To commence with, couples are leading a hectic lifestyle in fast-paced society, in which divorce arises easily due to the lack of communication. Gone are the days when women did not work but stayed at home most of the time. Nowadays, women, let alone men, need to work around the clock. They usually spend the majority of their non-working time sleeping. Therefore, it is not uncommon that couples have only a very limited amount of time, if not none, to communicate and share with each other. Without sufficient communication, it is difficult to keep a relationship. Misunderstanding may occur and bring about divorce. Moreover, with this hustle and bustle lifestyle, extra burden and enormous stress are added to people’s shoulders. People will become more impatient than before and will be easily provoked by trifles. Their anger, although understandable, worsens their relationship since it is likely for them to vent their anger on their husband or wife. This also contributes to the rising divorce rate.
A further point is that people are not as serious towards marriage as those in the past. There is an increasing prevalence that people get married on impulse. There groups of people do not really know thoroughly about their partners. Occasionally, they put unrealistic and over-fancied expectations on their partners. But when their partners fail to meet the high expectation in reality, common place matrimonial strives are probably trigged off. The number of divorce increases due to frequent arguments between couples.
In addition to the aforementioned causes, declining fertility rate also contributes to the rising divorce rate. Babies or children are witnesses of couples’ love. All parents love their offsprings and no parent wants his children to grow up in a broken family. Quite a large proportion of young couples do not want to give birth to babies due to tremendous financial burden. If couples have children, even if they have quarrels, they will think of the future of their children. After considering their children, it is less likely for couples to divorce so easily because they would try their best to give the best environment to their offspring to grow up.
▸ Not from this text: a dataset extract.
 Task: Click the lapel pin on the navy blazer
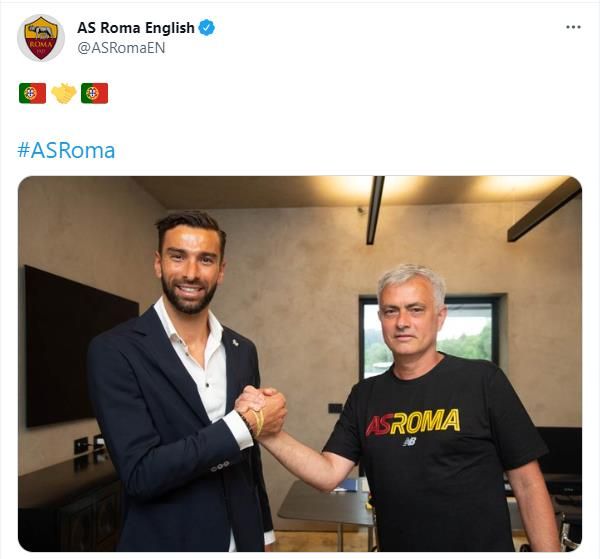point(236,342)
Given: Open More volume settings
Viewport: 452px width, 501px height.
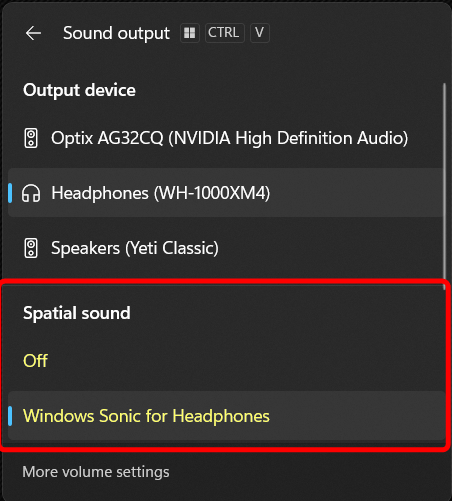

But on the other hand, with no children, what couples have to consider is the feeling of themselves, that is whether they want or do not want to have divorce.
As suggested by Eve Adam and those who advocate traditional system marriage, arranged marriage or the marriage system that parents guide their children in the choice of partner is the solution to the rising divorce rate. However, in my opinion, this traditional marriage system is not a solution to the problem but a way leading to more failure in marriage.
Just like what I have mentioned before, communication is indispensable in keeping a good relationship with others, including couples, friends and family. But under traditional marriage, people may even have to marry strangers. There is no communication and understanding before marriage. Granted, it is still possible to develop true love after marriage. But what is the true meaning of marriage? Practical arrangements for the purpose of procreation? Forming alliances between families and clans? Not at all! Marriage is an expression of everlasting love. One should choose it only when he is 100% confident that he will love his/her spouse forever.
Moreover, there is no guarantee that traditional marriage can stop people from having a divorce. Even if people just get married, some of them view divorce as a right when they find there is no love, no common interest and no consensus between them..
All in all, the suggestion of switching back to traditional marriage system is unsound. I hope all readers, including Eve Adam, can build up a positive and correct attitude towards love and marriage after reading this letter.